● **Исходный текст**:

↓

Не бездействовала и Донская армия. 10 августа начался рейд входившего в её состав конного корпуса генерал-лейтенанта К.К. Мамонтова. Выйдя из станицы Урюпинской, 18 августа он захватил Тамбов, 22 – Козлов. Но затем внезапно, так и не выполнив приказ Главкома, повернул назад и вернулся через Лебедянь и Елец на Дон.
В Реввоенсовете республики осознали страшную угрозу деникинского наступления ещё во второй половине июля. Поняли, что перебросить на юг какие-либо части с Восточного фронта нельзя, но нельзя и ослаблять оборону Петрограда. Только потому пошли на отчаянный шаг. Решили сделать всё возможное, дабы максимально ослабить силы Родзянко. 21 июля Э.М Склянский направил телеграмму членам РВС Западного фронта и его командующему В.М. Гиттису Более напоминавшую заявление наркоминдела, нежели боевой приказ:
«Буржуазные правительства Финляндии и Эстляндии распространяют слухи о том, что Красная Армия собирается вторгнуться в пределы Финляндии и Эстляндии. Эти заявления буржуазных правительств представляют из себя сплошной вымысел. Ни одна часть Красной Армии не перешла и не собирается переходить границы Финляндии и Эстляндии. Между тем белогвардейские банды Финляндии и Эстляндии, перейдя границы Советской России, ведут войну на её территории, беспощадно истребляя местное население и всюду неся смерть и разрушение.
Реввоенсовет республики предписывает Вам изгнать все белогвардейские банды, которые проникли из Финляндии и Эстляндии в пределы Советской России. В то же время Вам надлежит по-прежнему неуклонно поддерживать принятые Вами меры к тому, чтобы ни одна из вверенных Вам частей не переходила границ Финляндии и Эстляндии».54
Стремление РВСР свести к минимуму если не собственно угрозу Петрограду, то хотя бы возможные действия 1-й эстонской дивизии, переброшенной из-под Риги снова в район Нарвы, или (что было бы гораздо лучше) нейтрализовать её, понять адресатам телеграммы было легко. Вызвать же недоумение, непонимание должно было иное. Прежде всего, требование изгнать противника. Ведь это было сделано, и совсем недавно, о чём Склянский не мог не знать. А во-вторых, никто не знал, где же проходит граница с Эстонией. Ведь Москва ещё не признала, и пока не собиралась признавать Ревельское правительство и, следовательно, независимость соседней республики.

↑

Собранные данные

↓

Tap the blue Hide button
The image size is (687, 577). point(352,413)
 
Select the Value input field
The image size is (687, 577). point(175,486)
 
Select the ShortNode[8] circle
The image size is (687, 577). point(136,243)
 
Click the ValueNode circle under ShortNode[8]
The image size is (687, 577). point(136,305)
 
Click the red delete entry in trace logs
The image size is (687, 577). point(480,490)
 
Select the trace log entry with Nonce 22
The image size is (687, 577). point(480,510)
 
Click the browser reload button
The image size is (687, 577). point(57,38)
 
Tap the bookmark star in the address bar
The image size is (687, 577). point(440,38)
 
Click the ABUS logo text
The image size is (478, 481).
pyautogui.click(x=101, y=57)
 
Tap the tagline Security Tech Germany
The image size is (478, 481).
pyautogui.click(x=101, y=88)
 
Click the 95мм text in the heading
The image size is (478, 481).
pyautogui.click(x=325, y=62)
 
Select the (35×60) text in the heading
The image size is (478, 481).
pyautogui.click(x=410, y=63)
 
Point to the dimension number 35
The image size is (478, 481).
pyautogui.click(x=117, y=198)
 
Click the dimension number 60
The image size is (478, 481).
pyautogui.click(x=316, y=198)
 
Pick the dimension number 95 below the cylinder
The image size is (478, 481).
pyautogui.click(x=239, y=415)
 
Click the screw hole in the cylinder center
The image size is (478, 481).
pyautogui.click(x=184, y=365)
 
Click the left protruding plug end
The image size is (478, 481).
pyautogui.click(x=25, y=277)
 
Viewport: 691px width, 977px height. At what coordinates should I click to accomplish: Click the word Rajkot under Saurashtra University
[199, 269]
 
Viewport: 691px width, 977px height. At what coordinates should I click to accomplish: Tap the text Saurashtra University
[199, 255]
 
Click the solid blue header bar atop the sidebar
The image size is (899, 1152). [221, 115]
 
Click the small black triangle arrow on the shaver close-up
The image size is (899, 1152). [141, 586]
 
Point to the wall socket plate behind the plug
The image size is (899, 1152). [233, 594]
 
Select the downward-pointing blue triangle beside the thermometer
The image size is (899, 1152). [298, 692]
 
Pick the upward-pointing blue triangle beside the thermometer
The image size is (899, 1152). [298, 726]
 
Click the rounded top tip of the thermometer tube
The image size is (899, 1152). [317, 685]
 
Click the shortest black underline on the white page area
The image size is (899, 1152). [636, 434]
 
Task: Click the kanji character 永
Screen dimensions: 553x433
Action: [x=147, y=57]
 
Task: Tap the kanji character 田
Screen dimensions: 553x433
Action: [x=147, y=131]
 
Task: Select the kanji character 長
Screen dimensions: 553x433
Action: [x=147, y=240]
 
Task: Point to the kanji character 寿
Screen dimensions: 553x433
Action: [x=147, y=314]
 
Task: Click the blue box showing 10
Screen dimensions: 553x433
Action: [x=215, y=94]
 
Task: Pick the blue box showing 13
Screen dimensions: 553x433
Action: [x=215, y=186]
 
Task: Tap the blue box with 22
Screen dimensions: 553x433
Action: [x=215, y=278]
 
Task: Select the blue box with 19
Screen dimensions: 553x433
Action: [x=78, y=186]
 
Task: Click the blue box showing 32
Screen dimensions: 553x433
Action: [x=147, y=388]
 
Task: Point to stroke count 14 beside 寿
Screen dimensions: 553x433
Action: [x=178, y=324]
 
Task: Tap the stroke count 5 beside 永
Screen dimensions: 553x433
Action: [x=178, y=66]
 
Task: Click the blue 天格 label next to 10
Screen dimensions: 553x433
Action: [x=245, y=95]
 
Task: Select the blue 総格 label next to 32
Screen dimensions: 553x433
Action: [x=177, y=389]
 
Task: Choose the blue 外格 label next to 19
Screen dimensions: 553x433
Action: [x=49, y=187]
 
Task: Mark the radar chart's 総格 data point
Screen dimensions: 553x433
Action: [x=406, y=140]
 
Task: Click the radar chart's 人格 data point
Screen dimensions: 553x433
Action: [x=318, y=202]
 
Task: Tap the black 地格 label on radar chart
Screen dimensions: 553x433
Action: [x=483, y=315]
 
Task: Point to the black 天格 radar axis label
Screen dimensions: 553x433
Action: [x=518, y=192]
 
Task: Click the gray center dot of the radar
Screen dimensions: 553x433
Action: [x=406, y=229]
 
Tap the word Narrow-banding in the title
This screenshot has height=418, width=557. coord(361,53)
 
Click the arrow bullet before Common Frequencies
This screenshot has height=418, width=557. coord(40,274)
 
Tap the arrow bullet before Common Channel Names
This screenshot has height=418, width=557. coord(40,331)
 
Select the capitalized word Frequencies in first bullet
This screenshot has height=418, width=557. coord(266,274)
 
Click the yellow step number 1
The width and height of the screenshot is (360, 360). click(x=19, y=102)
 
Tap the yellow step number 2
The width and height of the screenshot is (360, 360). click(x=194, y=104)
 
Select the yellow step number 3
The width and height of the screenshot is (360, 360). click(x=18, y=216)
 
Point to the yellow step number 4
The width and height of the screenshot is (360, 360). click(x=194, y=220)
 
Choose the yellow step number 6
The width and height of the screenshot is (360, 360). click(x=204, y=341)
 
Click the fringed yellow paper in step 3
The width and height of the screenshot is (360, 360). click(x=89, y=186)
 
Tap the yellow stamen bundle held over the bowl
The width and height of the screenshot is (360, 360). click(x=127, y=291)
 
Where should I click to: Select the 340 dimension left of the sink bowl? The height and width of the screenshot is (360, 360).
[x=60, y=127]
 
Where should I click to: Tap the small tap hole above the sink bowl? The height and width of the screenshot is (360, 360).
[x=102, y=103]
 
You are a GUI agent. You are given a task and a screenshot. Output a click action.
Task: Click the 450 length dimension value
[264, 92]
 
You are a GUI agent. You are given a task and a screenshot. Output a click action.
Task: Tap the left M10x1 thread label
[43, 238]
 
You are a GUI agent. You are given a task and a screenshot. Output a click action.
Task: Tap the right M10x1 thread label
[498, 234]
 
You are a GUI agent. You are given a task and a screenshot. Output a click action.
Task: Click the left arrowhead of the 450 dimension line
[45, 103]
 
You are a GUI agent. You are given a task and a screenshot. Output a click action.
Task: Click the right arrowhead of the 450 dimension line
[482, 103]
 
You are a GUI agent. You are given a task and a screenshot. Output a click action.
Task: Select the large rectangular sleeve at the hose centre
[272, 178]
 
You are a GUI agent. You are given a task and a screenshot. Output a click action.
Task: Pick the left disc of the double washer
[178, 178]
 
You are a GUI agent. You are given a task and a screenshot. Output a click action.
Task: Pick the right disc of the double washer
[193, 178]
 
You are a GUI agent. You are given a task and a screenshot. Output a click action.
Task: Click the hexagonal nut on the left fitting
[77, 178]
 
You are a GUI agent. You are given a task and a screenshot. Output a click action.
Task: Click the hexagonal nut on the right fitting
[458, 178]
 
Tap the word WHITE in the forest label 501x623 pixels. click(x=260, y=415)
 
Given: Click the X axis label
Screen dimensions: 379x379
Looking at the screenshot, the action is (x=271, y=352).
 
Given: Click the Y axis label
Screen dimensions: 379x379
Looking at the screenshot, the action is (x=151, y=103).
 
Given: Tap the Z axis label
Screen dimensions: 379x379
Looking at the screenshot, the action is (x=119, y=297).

↑

● **Ваше задание**:
Перечислите все населенные пункты, из которых выступил, которые захватил или через которые возвращался конный корпус Мамонтова согласно фрагменту о Гражданской войне.

● **Ответ на задание**:
Станица Урюпинская, Тамбов, Козлов, Лебедянь, Елец.